**Task objective:** In the lines from the one with "Expand the Expires" to the one with "click(161, 52)", rename "date picker" to "calendar" and write those lines out again with nothing else altered.

(Records from a data collection)
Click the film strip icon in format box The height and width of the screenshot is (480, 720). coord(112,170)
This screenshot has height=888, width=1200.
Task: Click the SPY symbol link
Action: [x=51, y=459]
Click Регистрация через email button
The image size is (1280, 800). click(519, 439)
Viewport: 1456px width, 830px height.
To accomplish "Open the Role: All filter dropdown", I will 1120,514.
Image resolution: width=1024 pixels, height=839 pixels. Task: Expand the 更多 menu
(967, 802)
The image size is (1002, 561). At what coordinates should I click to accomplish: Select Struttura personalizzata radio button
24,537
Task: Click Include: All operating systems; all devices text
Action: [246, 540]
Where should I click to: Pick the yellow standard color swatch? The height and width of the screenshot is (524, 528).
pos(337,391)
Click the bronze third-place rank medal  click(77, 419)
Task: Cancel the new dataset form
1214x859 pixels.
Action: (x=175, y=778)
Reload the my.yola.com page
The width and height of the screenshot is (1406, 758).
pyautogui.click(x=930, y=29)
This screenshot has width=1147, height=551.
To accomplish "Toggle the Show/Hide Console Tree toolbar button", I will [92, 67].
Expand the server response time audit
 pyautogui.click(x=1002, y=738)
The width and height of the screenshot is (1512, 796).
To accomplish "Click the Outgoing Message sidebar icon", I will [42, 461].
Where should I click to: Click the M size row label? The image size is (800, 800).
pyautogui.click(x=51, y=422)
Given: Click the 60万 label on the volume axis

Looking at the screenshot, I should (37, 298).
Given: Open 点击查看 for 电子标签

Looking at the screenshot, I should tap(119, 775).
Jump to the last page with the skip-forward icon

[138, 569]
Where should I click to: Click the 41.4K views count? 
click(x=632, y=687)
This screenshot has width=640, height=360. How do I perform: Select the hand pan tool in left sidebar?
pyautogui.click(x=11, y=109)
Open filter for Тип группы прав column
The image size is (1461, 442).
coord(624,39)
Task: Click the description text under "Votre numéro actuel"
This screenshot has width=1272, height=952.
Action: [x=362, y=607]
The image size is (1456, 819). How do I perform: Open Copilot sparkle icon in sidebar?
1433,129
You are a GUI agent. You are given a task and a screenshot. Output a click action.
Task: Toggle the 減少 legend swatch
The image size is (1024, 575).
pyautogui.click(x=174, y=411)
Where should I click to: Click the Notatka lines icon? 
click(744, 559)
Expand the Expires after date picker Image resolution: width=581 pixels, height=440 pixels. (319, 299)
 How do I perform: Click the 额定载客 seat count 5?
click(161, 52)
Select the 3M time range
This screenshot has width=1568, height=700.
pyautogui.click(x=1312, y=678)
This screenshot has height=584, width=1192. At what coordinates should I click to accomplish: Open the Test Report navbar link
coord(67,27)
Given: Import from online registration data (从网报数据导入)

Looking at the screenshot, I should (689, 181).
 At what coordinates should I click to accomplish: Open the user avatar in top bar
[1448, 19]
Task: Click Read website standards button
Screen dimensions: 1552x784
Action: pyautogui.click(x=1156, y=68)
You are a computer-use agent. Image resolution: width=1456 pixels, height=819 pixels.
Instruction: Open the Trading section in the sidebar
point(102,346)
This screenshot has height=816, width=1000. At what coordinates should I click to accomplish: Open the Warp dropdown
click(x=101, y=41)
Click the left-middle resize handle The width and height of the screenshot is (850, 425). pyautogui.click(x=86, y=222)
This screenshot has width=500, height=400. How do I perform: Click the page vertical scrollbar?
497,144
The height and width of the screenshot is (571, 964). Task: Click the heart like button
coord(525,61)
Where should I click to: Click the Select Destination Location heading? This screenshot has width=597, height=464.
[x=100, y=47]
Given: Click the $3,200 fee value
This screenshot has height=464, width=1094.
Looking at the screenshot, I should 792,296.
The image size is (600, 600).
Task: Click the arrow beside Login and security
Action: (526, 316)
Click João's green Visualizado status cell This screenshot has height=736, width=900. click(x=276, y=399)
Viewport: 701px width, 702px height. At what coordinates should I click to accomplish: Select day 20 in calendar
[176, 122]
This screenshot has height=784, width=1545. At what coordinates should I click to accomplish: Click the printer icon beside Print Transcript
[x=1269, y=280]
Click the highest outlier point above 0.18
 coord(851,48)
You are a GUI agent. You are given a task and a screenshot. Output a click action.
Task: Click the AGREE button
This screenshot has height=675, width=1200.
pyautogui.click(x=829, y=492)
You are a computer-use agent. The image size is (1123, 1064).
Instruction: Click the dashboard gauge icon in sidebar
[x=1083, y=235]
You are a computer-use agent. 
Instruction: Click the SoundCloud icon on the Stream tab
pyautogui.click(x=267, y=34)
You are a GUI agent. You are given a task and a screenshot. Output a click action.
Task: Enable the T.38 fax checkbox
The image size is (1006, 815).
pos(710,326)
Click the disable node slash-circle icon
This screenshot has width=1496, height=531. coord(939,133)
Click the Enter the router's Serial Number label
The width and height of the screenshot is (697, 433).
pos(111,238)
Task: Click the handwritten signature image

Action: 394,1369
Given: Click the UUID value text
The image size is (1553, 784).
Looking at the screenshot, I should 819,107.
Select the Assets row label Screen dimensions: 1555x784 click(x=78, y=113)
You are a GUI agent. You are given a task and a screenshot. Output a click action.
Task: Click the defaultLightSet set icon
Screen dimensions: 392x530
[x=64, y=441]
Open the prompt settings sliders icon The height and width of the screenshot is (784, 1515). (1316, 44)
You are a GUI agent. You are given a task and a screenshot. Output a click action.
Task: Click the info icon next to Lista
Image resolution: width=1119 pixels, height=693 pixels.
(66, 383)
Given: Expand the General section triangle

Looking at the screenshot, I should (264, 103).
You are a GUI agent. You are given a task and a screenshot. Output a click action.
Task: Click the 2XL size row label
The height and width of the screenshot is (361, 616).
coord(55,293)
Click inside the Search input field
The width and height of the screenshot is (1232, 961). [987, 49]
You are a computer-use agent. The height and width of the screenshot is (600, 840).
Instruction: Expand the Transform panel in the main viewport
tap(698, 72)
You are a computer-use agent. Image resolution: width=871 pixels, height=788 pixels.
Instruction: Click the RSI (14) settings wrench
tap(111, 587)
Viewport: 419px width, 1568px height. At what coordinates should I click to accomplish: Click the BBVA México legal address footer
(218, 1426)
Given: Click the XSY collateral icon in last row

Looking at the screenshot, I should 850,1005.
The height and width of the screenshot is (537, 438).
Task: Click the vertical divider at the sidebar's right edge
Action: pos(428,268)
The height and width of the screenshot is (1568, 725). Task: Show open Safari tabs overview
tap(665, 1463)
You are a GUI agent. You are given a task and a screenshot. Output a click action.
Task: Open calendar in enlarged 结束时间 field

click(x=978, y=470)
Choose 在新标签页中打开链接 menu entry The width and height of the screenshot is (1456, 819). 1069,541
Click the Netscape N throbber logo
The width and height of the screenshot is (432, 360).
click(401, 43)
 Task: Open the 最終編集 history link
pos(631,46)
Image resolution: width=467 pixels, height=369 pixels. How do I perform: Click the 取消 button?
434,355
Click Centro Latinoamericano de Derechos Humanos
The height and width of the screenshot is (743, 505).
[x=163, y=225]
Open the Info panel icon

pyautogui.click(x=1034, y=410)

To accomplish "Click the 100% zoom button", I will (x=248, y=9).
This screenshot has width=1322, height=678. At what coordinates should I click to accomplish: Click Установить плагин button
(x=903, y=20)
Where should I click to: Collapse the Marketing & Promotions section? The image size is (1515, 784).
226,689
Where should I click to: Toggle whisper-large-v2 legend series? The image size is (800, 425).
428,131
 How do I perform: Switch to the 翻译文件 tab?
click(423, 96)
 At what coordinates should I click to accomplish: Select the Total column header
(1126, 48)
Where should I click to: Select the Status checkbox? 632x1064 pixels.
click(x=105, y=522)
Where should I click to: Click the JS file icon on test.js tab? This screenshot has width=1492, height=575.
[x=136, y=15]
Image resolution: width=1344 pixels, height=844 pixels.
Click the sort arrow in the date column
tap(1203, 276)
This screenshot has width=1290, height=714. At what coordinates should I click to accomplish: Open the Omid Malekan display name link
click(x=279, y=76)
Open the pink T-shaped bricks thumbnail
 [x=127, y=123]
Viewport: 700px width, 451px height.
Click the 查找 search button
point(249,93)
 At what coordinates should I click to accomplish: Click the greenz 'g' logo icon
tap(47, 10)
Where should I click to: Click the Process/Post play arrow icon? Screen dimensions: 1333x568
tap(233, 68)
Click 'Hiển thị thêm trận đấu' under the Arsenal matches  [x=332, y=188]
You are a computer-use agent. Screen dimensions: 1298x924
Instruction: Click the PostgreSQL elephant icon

**Complete answer:**
Expand the Expires after calendar Image resolution: width=581 pixels, height=440 pixels. (319, 299)
 How do I perform: Click the 额定载客 seat count 5?
click(161, 52)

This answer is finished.